Si veda qui (https://x.com/prevenzione/status/1597280494189965312)
Si veda qui (https://x.com/prevenzione/status/1598379285240315904)
Si veda qui (https://x.com/prevenzione/status/1597280500594638848)
Si veda qui (https://gpdp.it/web/guest/home/docweb/-/docweb-display/docweb/9827153)
Si veda qui (https://gpdp.it/web/guest/home/docweb/-/docweb-display/docweb/3473991)
Si veda qui (https://gpdp.it/web/guest/home/docweb/-/docweb-display/docweb/2642366)
Infine, voglio citare un cambiamento meno recente, avvenuto con l’arrivo di Shodan, il motore di ricerca di tutto ciò che è collegato all’Internet: non i siti web ma tutto il resto, dispositivi fisici, videocamere, sistemi di videosorveglianza, server, NAS, sistemi domotici, macchine a controllo numerico, sistemi di monitoraggio, sistemi di gestione centrali elettriche… è agghiacciante ciò che si può trovare su Shodan. “Shodan è il primo motore di ricerca al mondo per dispositivi connessi a Internet.
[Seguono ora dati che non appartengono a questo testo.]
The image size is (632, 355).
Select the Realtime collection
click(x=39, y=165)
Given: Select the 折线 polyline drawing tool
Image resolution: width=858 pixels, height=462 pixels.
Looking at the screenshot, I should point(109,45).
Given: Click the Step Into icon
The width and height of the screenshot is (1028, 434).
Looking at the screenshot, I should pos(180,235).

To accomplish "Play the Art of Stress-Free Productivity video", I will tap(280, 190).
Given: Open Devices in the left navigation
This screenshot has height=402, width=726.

Scoprite come la raccolta e l'analisi delle informazioni pubbliche può aiutarvi a prendere decisioni migliori aumentando la consapevolezza, il numero delle opzioni e più potere strategico.
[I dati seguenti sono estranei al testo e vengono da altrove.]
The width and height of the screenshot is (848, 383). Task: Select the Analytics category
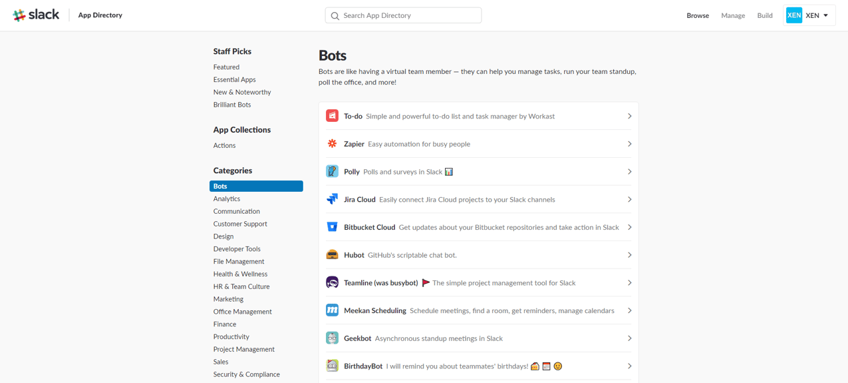[227, 198]
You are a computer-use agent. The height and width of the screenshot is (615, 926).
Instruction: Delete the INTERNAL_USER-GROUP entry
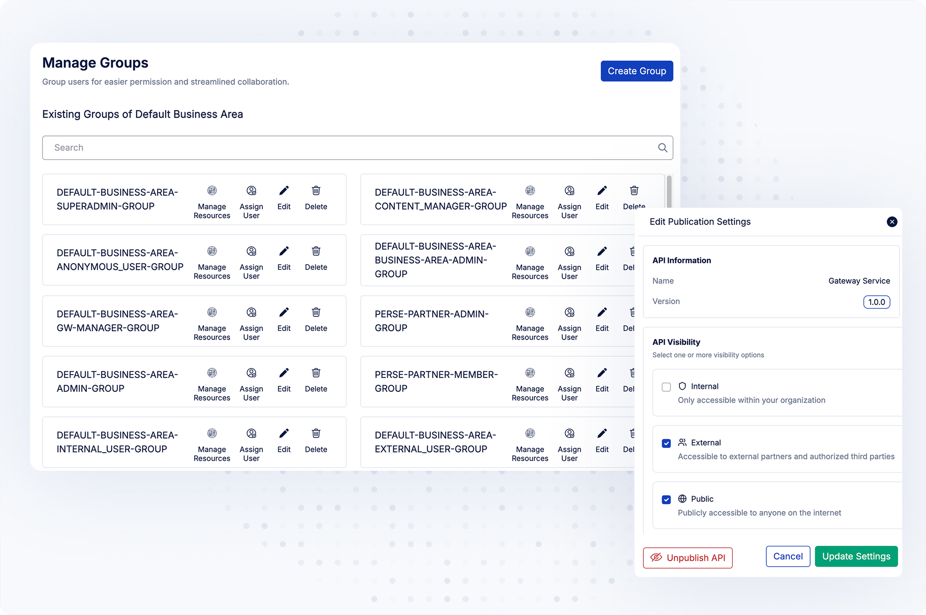(316, 434)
Ciò che è online, e non è adeguatamente protetto, viene documentato da Shodan e diventa, di fatto, esposto, conoscibile, rintracciabile, accessibile a chiunque e facile da trovare. Fare finta di niente non serve a molto. Dire che tanto nessuno conosce il tuo IP o che non è indicizzato, sperare di essere al sicuro semplicemente rimanendo in un angolino non è più una buona idea.
Si trovano sistemi connessi senza alcuna protezione, direttamente accessibili a chiunque. Mettono molta tristezza perché dietro c’è una persona talmente inadeguata da non rendersi conto di ciò che sta facendo oppure una persona talmente pigra da meritarsi il male che lo attende.
Si trovano anche sistemi con una parvenza di protezione che chiedono username e password ma spesso sono quelle di default oppure quelle che compaiono nella lista delle 10 password più usate. A titolo di esempio, basta cercare “pippo” per trovare https://www.shodan.io/host/109.71.236.244 , un fantastico NAS collegato alla rete da Grosseto con una miriade di servizi aperti. Un QNAP, uno dei maggiori vendor in circolazione, facilmente bucabile… La pagina di Shodan evidenzia diligentemente le vulnerabilità dovute a patch non installate, sistemi non aggiornati. Come farà, mi chiedo, il proprietario di questo NAS a sostenere di essere la vittima di un aggressore organizzato e invincibile quando basta un ragazzino per bucare il suo sistema e trafugare ogni genere di contenuto?
Shodan è, in pratica, un nsecam.org sotto steroidi.
Queste tre novità, questi tre cambiamenti disegnano un nuovo mondo, in cui non c’è spazio per la commiserazione della vittima dell’attacco informatico.
La vittima farà molta fatica a dimostrare di aver fatto abbastanza, di aver protetto i dati in modo adeguato, di aver attuato lo stato dell’arte rispetto ad un rischio pervasivo e ubiquitario, dai contorni sempre più definiti e ben noto agli esperti.
Le tre novità che ho descritto determinano l'estinzione immediata del vecchio pensiero assolutorio, secondo il quale chi subisce il data breach debba essere aiutato perché i criminali informatici sono potentissimi e invincibili.
La vittima è solo ed esclusivamente la persona i cui dati sono stati rubati e che sono ora online.
Le aziende che subiscono un data breach sono i complici dei criminali che ne hanno sfruttato le colpevoli vulnerabilità.